Bridgestone promises a lot with its new all-weather WeatherPeak tire and in our thorough testing it has delivered impressively.
- True four-season performance
- Extremely quiet
- Slightly less dynamic handling than regular all-seasons or class leaders
- Premium pricing
It didn’t take long for the weather to change, the snow to start flying, the slush to build up and then the roads to ice over. The WeatherPeak was up to the task!
While it’s early in the winter season we’ve already been able to put this new all-weather tire through some of the harshest testing its going to get. It’s important to point out before we get too much farther into this review that the WeatherPeak isn’t a conventional all-season, but rather an all-weather or four-season tire. What this means is that it’s designed for not just for three seasons but for true winter weather – where all-season tires always come up short.
It’s certified by the Rubber Manufacturer’s Association and comes wearing the three peak mountain snowflake logo on its sidewall as proof. Now this doesn’t mean it’s a true winter tire, but rather that it meets a certain minimum standard. As we found out, it meets and exceeds that standard significantly.
Affixed to our Toyota Highlander test vehicle we tackled the first true winter storm of the year in the NorthEast with amazing capability. Traction in deep snow was impressive and while not quite as grippy as a class-leading winter tire, it gave loads of confidence and there was no issue of getting stuck. Slush squished under foot and the tire does an impressive job of clearing the footprint for ideal grip. Then, when the temperatures dropped and roads iced over, we were very much impressed with the raw grip provided and lack of ABS braking.
Coming to a stop proved drama-free on icy surfaces with loads of grip ensuring the car stopped where we wanted it to.
Getting into the specifics of what makes this tire so special, Bridgestone has joined the four-weather fad (although we have to think its more than just a fad) offering this truly premium touring tire with more grip than it should in inclement weather.
A quick examination of the tread pattern and the blocks show plentiful sipes that easily grip snow and use it as a friction surface against the snow on the road. The center tread section includes interlocking teeth between the blocks that do double duty of providing grip, while also closing in on each other during more performance-focused driving in the dry or wet, aiding stability and driving responsiveness.
The shoulder tread blocks are made up of four smaller sections. They’re large enough to provide stable and predictable cornering capability, while the slits between the sections work to help evacuate water and provided added edges for maximum wet grip.
This design does impact dry weather performance and these tires come up slightly short of other premium all-seasons – although that’s to be expected as a rational tradeoff for heightened winter grip.
Compare this to the Michelin CrossClimate 2 which uses a unique v-shaped tread pattern, and the Michelin does offer more lateral grip in the dry.
What the WeatherPeak offers as an added benefit is its tread life.
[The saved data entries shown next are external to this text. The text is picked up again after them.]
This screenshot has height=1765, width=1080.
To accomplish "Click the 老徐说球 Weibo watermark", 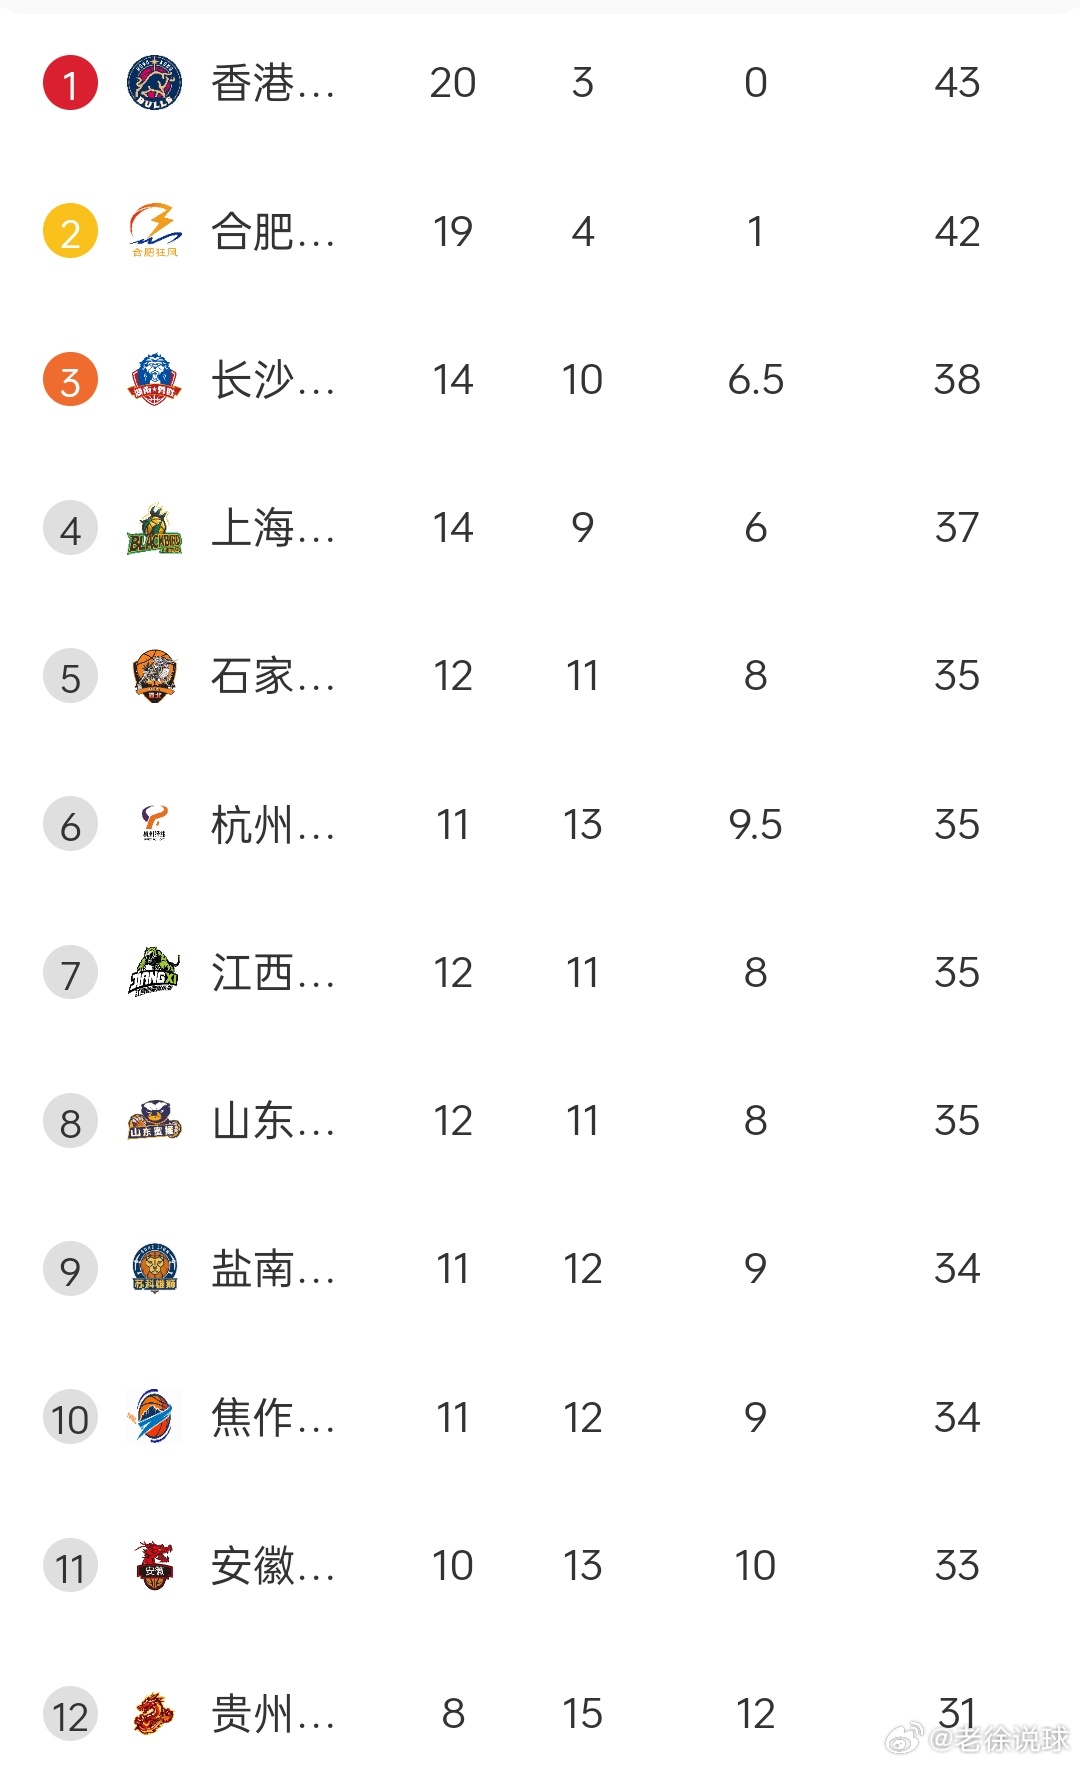I will point(979,1739).
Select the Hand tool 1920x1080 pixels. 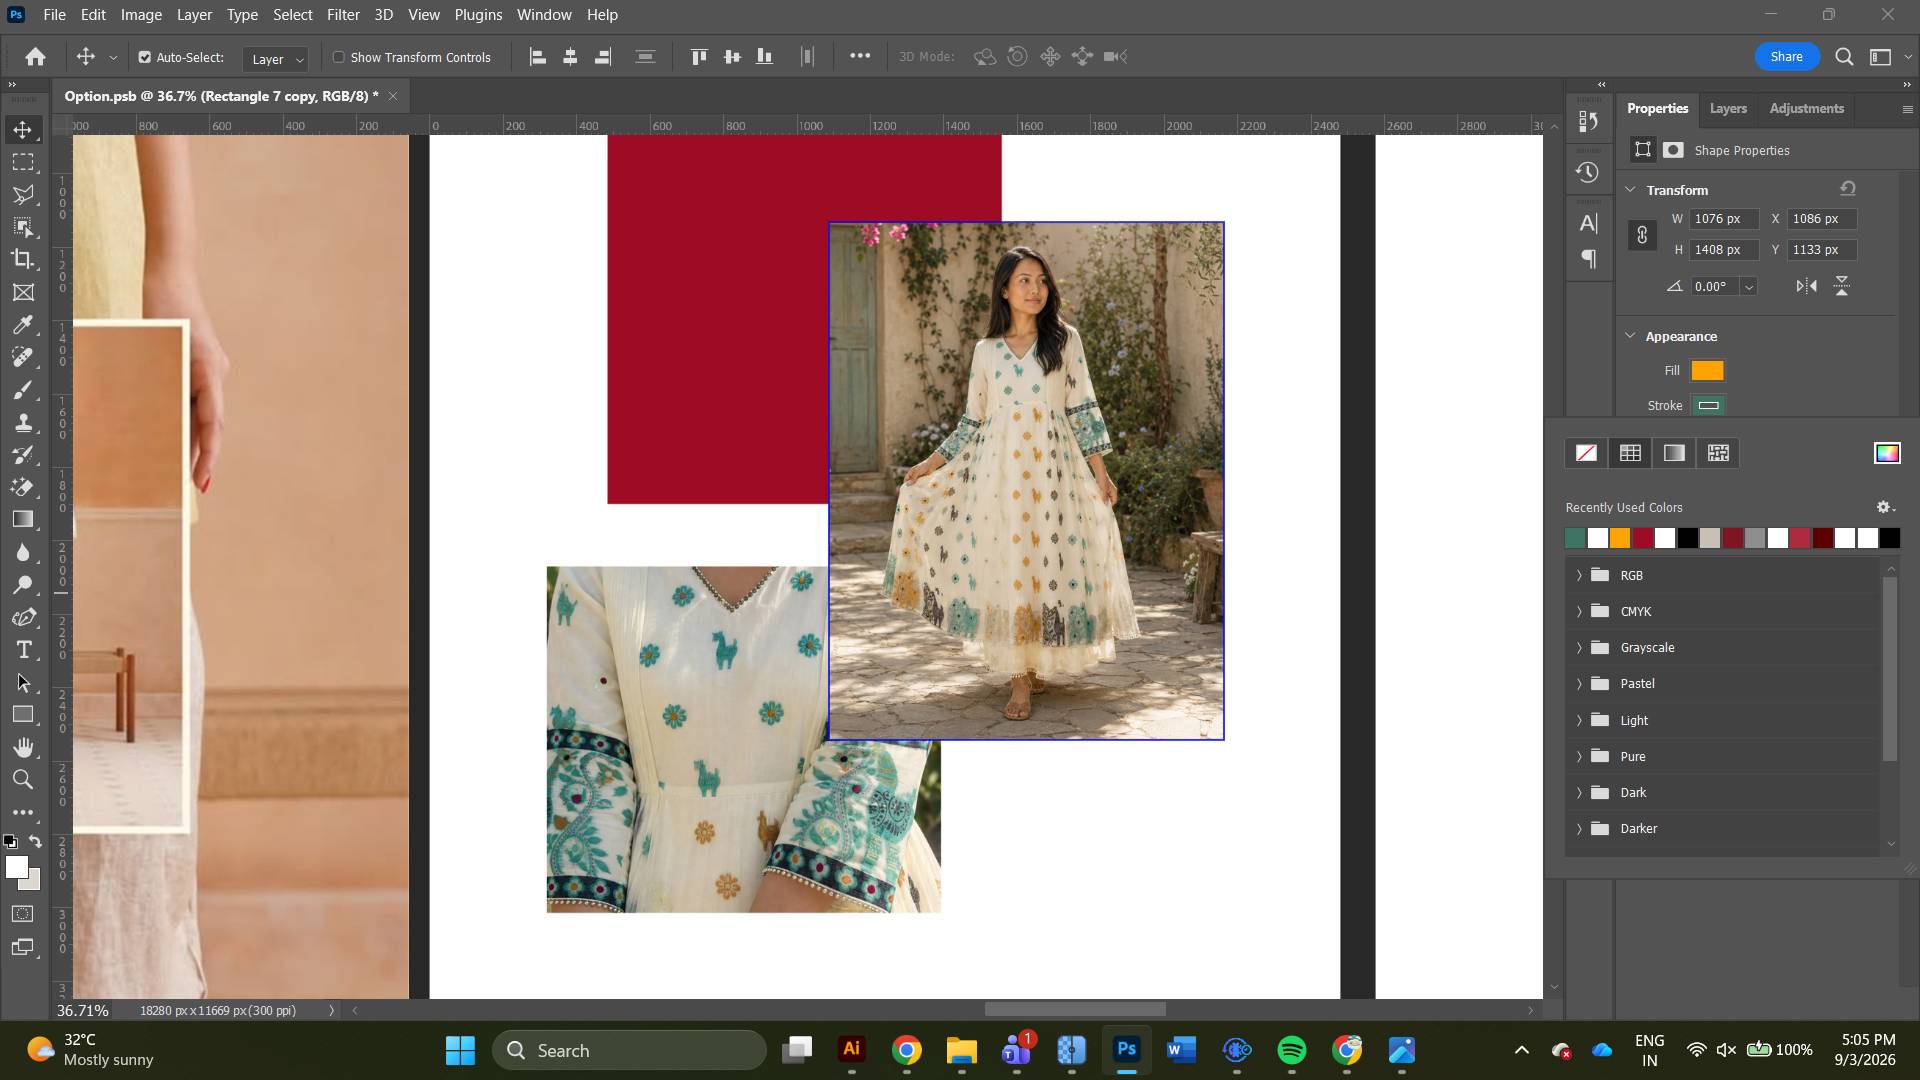click(x=23, y=747)

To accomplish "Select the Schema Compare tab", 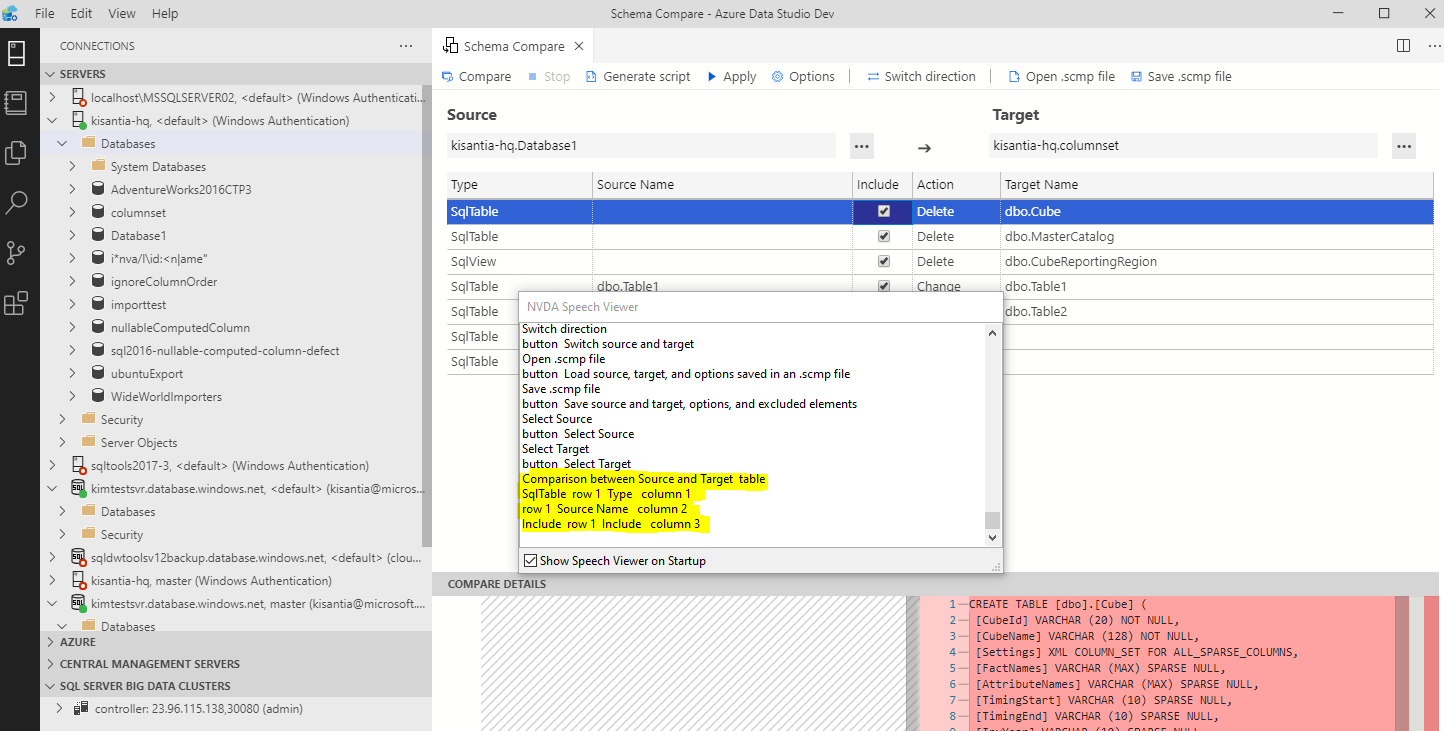I will tap(513, 45).
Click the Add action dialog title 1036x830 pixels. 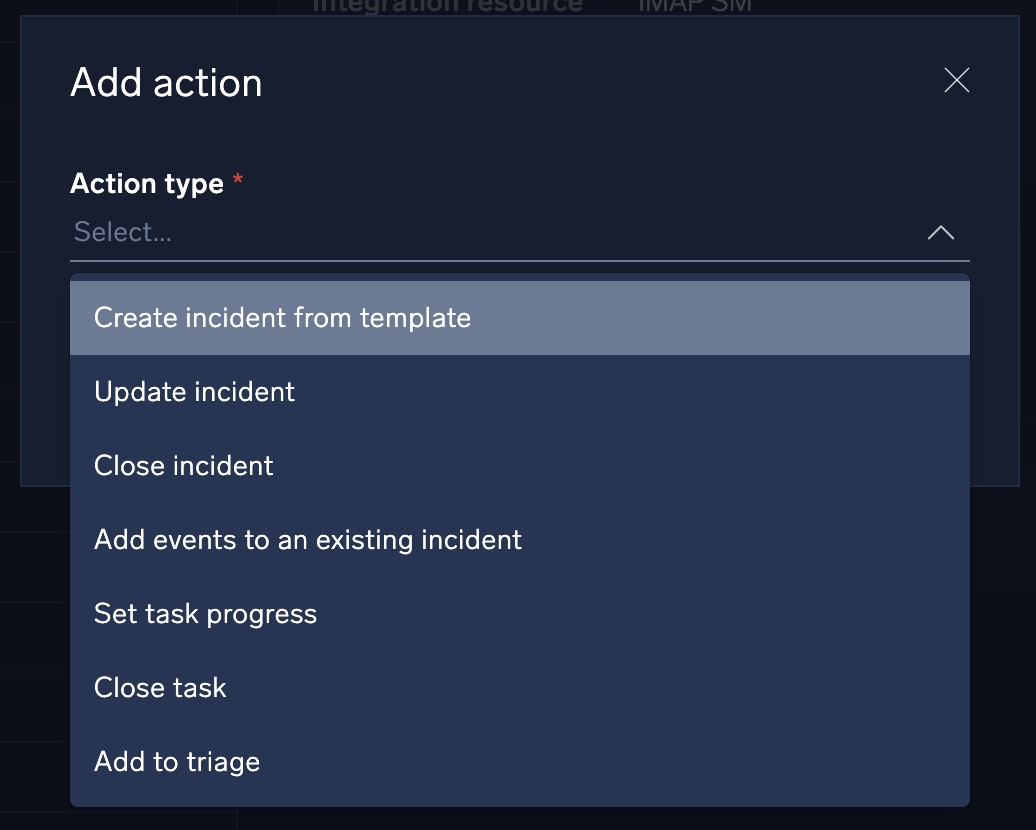[x=166, y=82]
Numerous brands are now offering four-season tires, but almost all have the tradeoff of noticeably lower tread life. Not here.
While 60,000 miles seems to be the industry average for tread life on this class of tire, the WeatherPeak offers an impressive 70,000 miles.
As an added note, we’re compelled to comment on tread noise. It’s really nonexistent here. At least to the same level of a conventional all-season. We didn’t expect this, base solely on the heavy siping and expected some added hum. There isn’t any!
Is the Bridgestone WeatherPeak Any Good?
Offering slightly less engaging driving in the dry, the WeatherPeak delivers an impressive premium tire with true winter grip. While these types of tires are often sold as an ideal option for those who live in mild winter climates, this option goes above and beyond. In slush, deep snow and even on ice, the WeatherPeak offers true traction, stability, confidence and safety.
It does cost a premium, but unlike all of its rivals, you don’t have to sacrifice any tread life – or worry about swapping tire when the season change.
Bridgestone WeatherPeak Price
Four-season tires tend to cost a bit of a premium and that’s true with the WeatherPeak. The smallest 15-inch fitments start at around $180 per tire while the largest 20-inch sizes retail for just over $260 per tire.
Bridgestone WeatherPeak Warranty
Bridgestone backs the WeatherPeak four-season tire with a 70,000 mile tread life warranty. Bridgestone also backs all of its tires with a 90 day try and buy guarantee.